Sue’s image proliferates throughout the Hollywood location of the film in the form of billboards, tv spots, and other advertising media. In her, Harvey recognizes a highly lucrative cash cow. When Sue asks for every other week off from filming ‘Pump it Up’ in order to care for an ailing mother (which is actually a cover story for the necessary switching back into Elisabeth’s body) Harvey replies by saying “[g]orgeous with a pure heart…people are going to love that” (40:01). In pairing Sue’s desirability with acceptable forms of femininity expressed through caring responsibilities, Harvey shores up the standard for female social value – be young, beautiful and caring – against its market value. To be loveable (and edible) women must be all things at once. This is made painfully clear to Elisabeth when it is her ‘turn’ to be conscious. She is haunted by the ubiquitous billboards and other images of perfect Sue. Although she is desperate to keep Sue alive and sacrifices her body, time and ‘matrix’ (a spinal infusion from Elisabeth that ‘feeds’ Sue) to give her life, she also deeply resents her – both for what Sue has, and Elisabeth can no longer access and for the life span Sue is vampirically starving Elisabeth of in order to exist.
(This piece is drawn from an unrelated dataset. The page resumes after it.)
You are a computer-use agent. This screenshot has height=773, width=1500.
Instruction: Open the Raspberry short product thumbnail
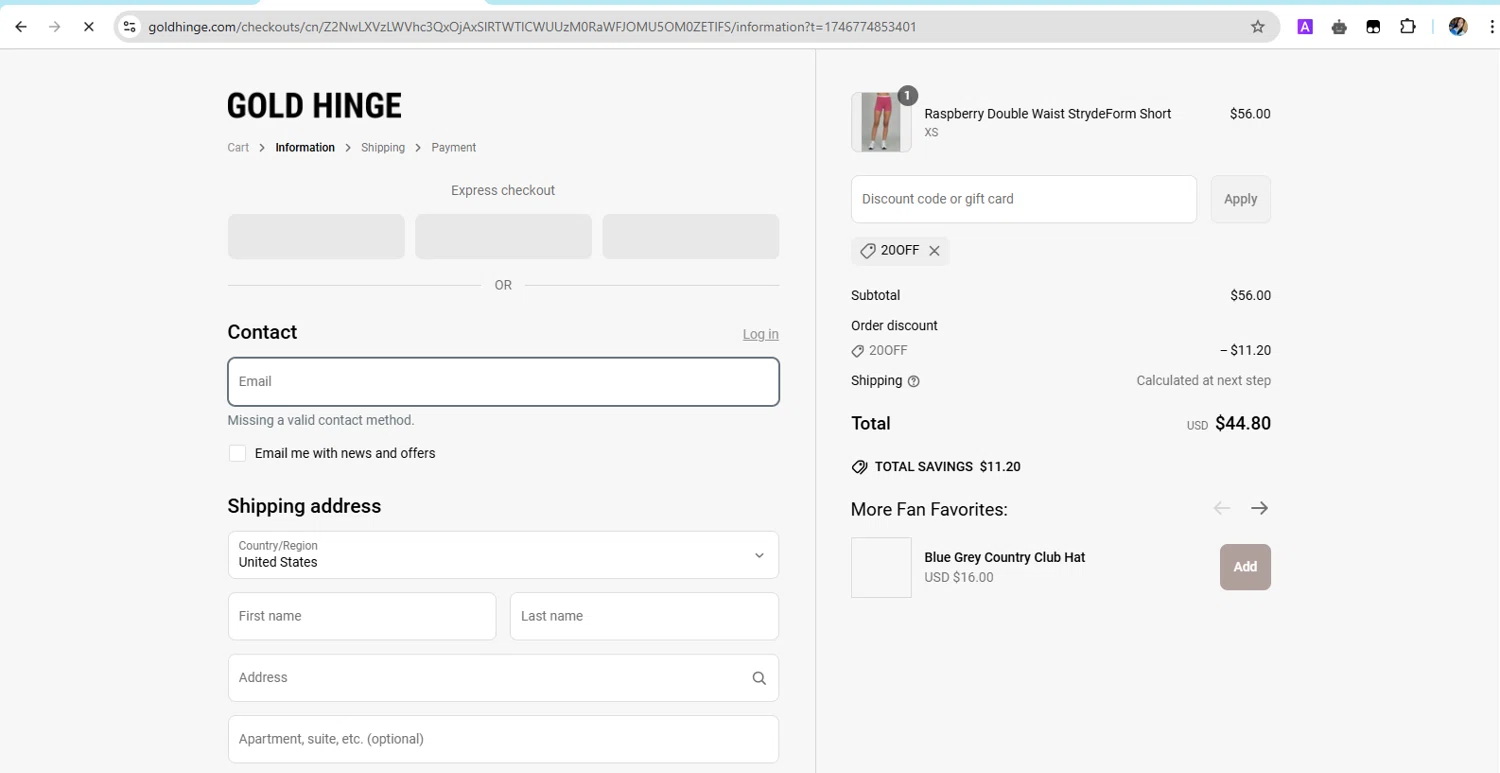pos(881,122)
As the relationship between the two women becomes increasingly, and surrealistically, antagonistic, Elisabeth begins to question her choice of engaging with The Substance protocol at all. “You wouldn’t exist without me” cries Elisabeth, rage-watching Sue on a generic late night talk show as she claims that Elisabeth’s version of the current ‘Pump it Up with Sue’ show was “Jurassic fitness really” (1:31:04). Although the accusation is literal – Sue wouldn’t exist without Elisabeth’s engagement with The Substance protocol – the deeper meaning is ahistorical, that is to say, women have always given birth to other women. Elisabeth brings Sue into being with her own genetic material, a kind of literal mother. No women exist without woman existing prior to them.
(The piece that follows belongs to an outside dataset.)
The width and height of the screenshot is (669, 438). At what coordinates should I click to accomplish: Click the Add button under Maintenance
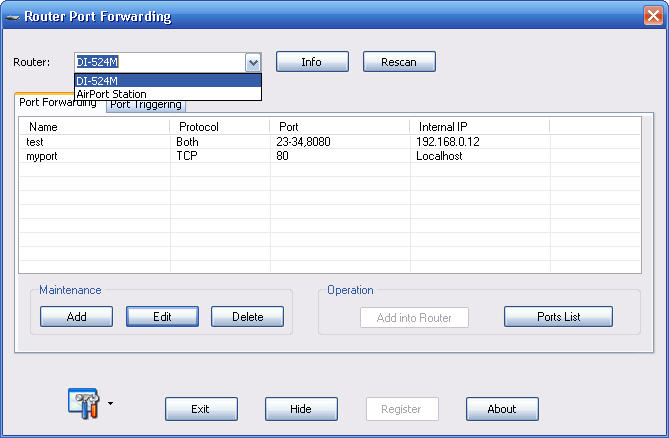pyautogui.click(x=76, y=317)
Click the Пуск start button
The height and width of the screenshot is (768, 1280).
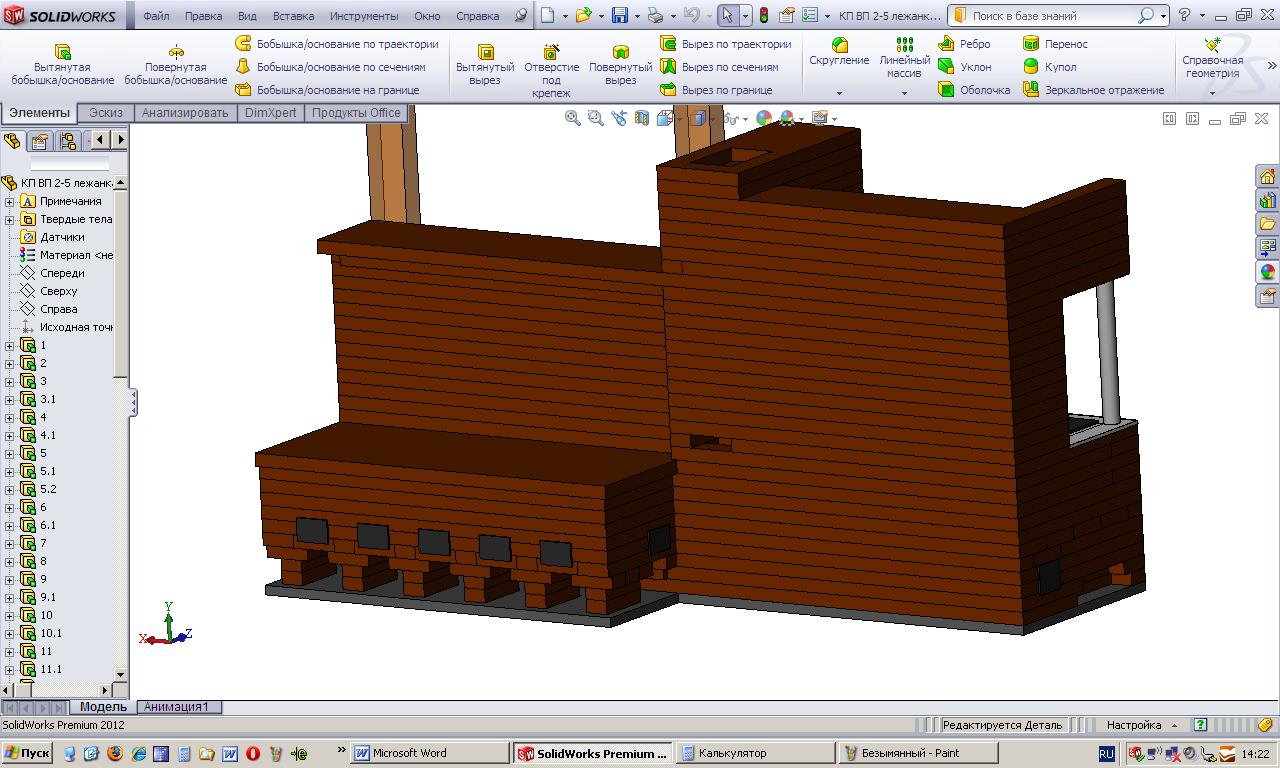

Further still, the statement belies an uncomfortable truth: women are forced to participate in an uncompromising patriarchy in order to be loved, and they collude with one another do so, as Elisabeth colludes with Sue by engaging with The Substance. Women both receive and reproduce the demands of patriarchy: be forever young, thin, tight and reproductively able, and despite being strangled by these impossible parameters, both women do not resist it – they actively endanger their health and wellbeing to meet them. The existence, circulation, and propagation of these impossible modes of femininity are articulated though the alimentary. There is a natural death-life cycle of food – food is fresh until it is not, it then becomes abject and dead. This deterioration is acceptable due to the object-nature of food. It is meant to follow this cycle naturally – to be viable but then not. Through the dynamic set up between Sue and Elisabeth, the film explores the consequences when women are also rendered as edible objects rather than human beings, and not permitted to follow the inevitable natural cycle of birth, life, decay and eventual death with accession and dignity. This produces an unnatural, monstrous system that both women, and women in general, cannot seem to ever escape.